[Work instructions] Report every line from the following entries that contains the string "Pérez".

The records below:

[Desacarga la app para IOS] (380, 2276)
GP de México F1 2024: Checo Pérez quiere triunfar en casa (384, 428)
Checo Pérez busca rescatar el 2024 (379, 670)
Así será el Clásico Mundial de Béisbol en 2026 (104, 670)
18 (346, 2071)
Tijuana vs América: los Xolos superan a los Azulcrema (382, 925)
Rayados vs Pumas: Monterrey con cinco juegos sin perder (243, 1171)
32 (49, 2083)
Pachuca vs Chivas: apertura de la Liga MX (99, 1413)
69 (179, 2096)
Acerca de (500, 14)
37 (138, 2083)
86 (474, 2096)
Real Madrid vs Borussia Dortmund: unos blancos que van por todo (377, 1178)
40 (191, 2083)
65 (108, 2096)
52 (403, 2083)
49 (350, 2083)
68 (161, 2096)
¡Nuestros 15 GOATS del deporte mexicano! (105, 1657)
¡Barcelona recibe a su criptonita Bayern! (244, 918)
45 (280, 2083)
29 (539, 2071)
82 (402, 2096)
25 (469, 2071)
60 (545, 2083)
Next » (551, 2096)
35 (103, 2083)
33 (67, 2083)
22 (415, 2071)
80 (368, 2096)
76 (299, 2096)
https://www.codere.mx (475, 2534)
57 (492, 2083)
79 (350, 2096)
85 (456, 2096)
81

End of The records.

[Response below]
GP de México F1 2024: Checo Pérez quiere triunfar en casa (384, 428)
Checo Pérez busca rescatar el 2024 (379, 670)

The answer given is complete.